Data professions (Engineers, Scientists, Analysts) always receive data from various sources and they have to quickly decide if the data is worth working on. This is akin to doctors who see patients with various symptoms. What almost all doctors do universally is to use their stethoscope first. But data professionals jump to write code in Python or R or some programing language or even worse try to analyse with spreadsheets. This is when simple command line tools are present at their disposal.
This tutorial attempts to open the data professionals to the world of exploring data on the command line interface.
Yes. At a distance that is what it might seem like. But most tutorials/books do this:
- Introduce a lot of commands; however without a proper data to work on one will now know what to use when.
- Take a stance that everything can be done on the command line; that again is like using the golden hammer. Command line is great for initial analysis but beyond that you will need to use programming languages
So, what we do in this tutorial is to take a dataset and explain how the dataset can be analysed on the command line. The same dataset is used throughout the tutorial because that is what you would do practically when you get a dataset.

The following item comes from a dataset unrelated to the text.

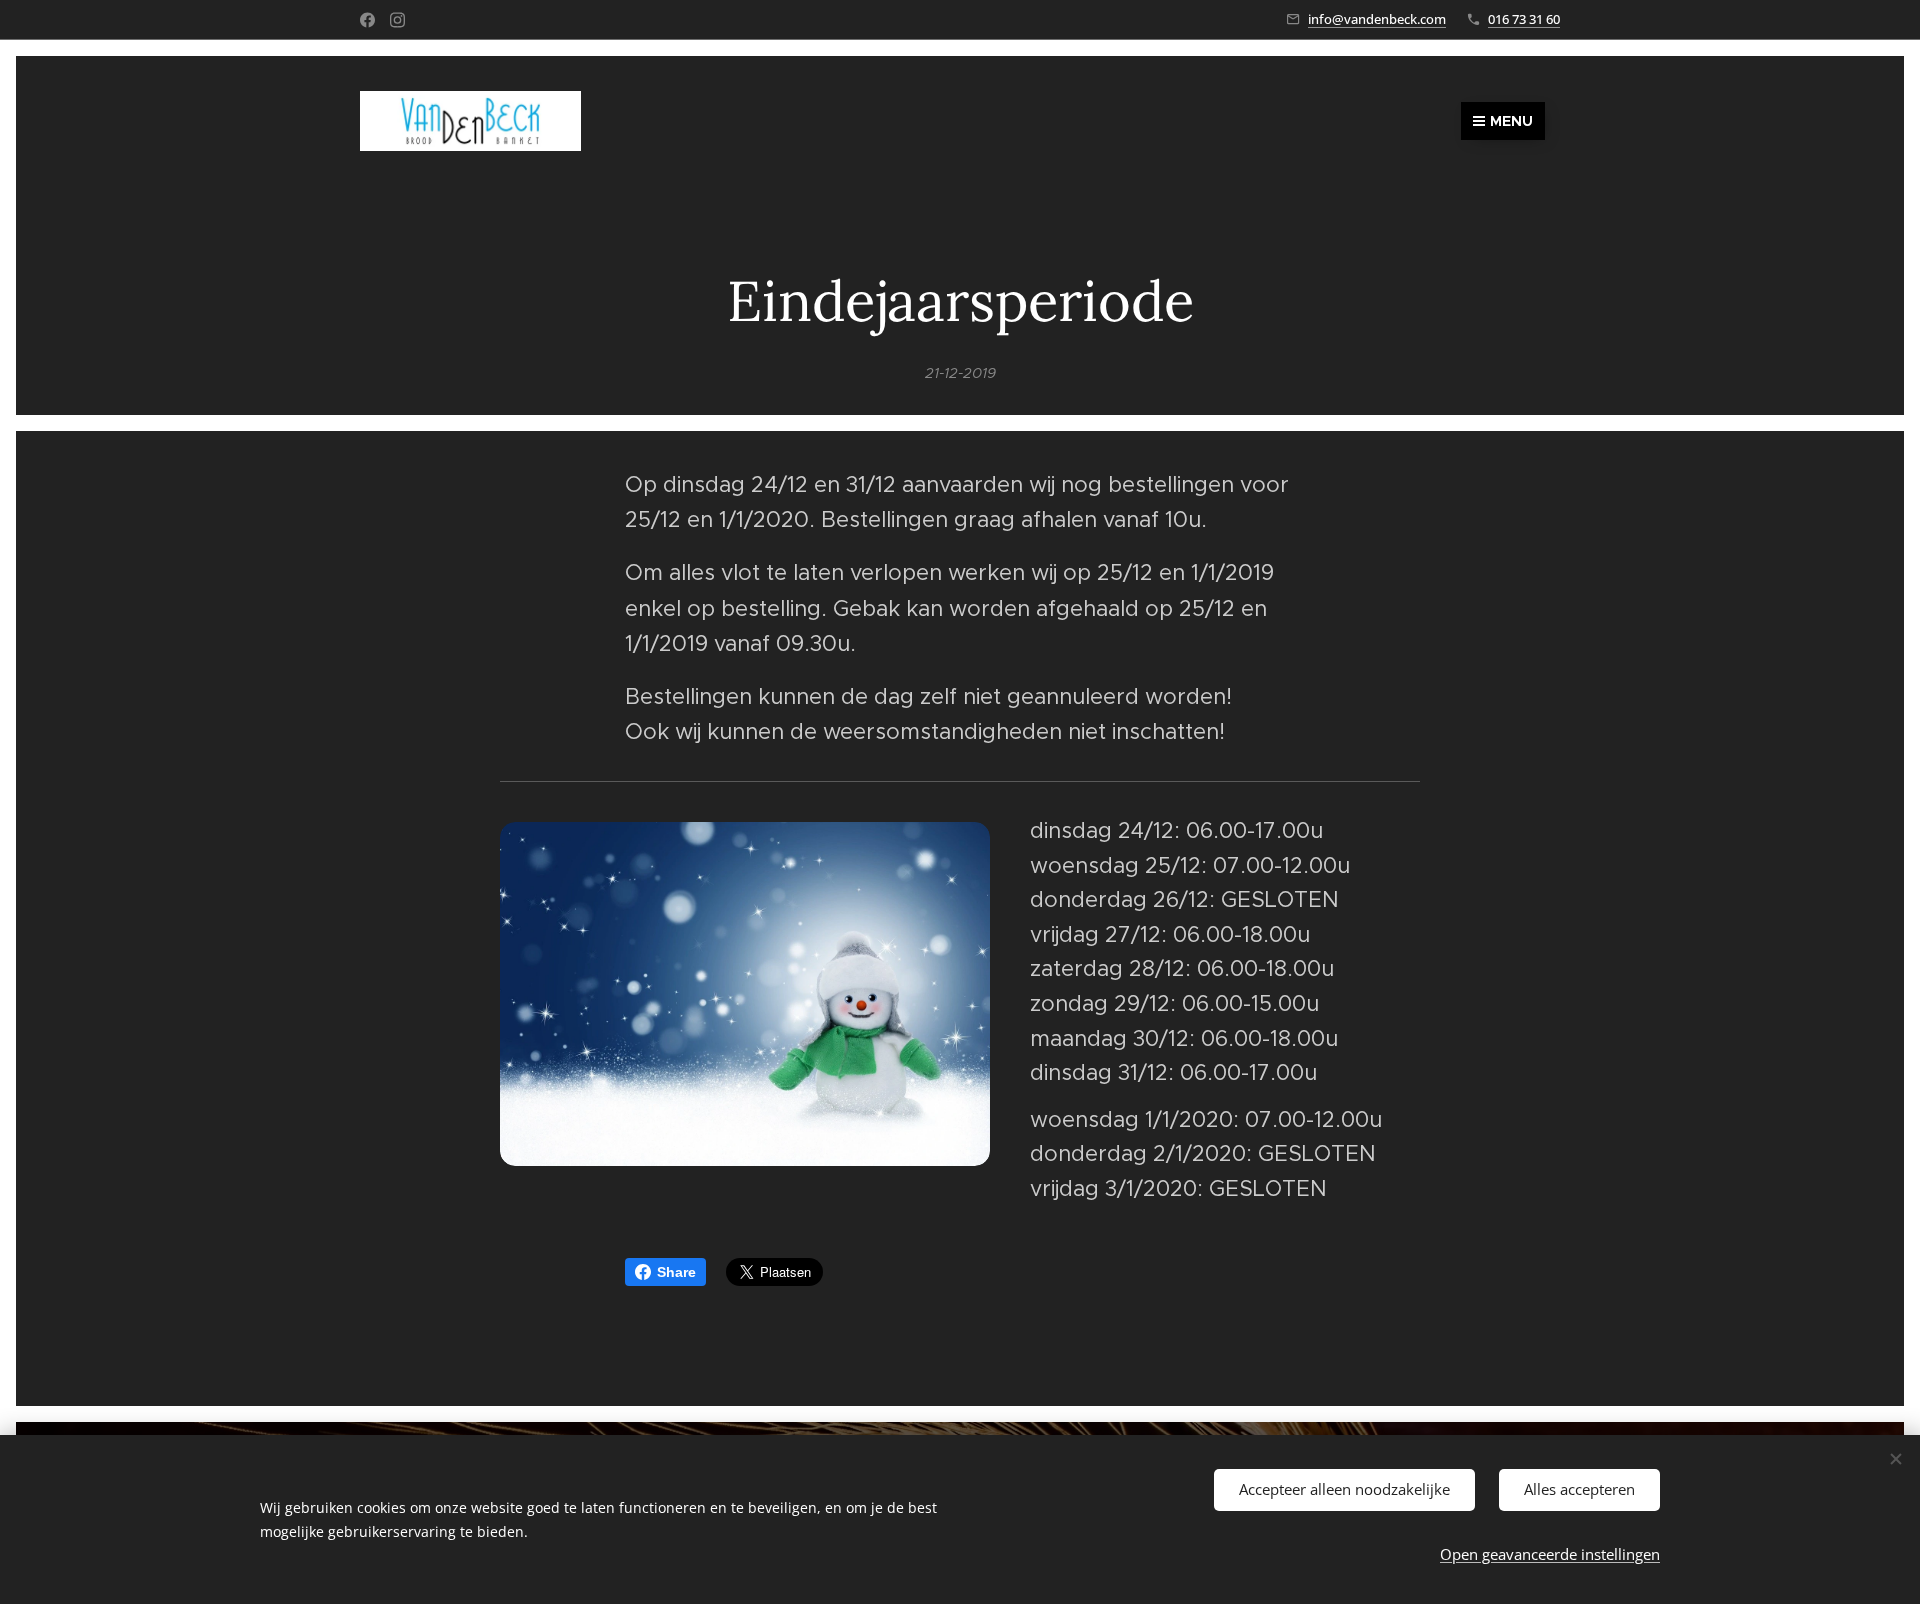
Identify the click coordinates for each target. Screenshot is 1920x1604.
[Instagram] (397, 20)
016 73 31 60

Navigate this tutorial from Lesson 1 onwards; do not jump to lessons in a non-sequential manner as you will not be able to follow.
Lesson 1: Obtaining the Dataset
Lesson 2: Doing basic checks on data files
Lesson 3: How to do a qualitative assessment of the data
Lesson 4: How to do a basic quantitative assessment of the data
Lesson 5: Stream first, download next
- This is a practical tutorial which works on a Unix based terminal; first set up one before you begin - if you are working on Mac or Ubuntu, you are already set
- You do not have to be conversant with Unix command line, but should have the patience to stick to it as command line is an acquired taste
- There will be occasions where the tools used in this tutorial is not available pre-installed on your machine; in such cases figure out a way to install teh tools. All tools used are popularly available and hence you will not face road blockers.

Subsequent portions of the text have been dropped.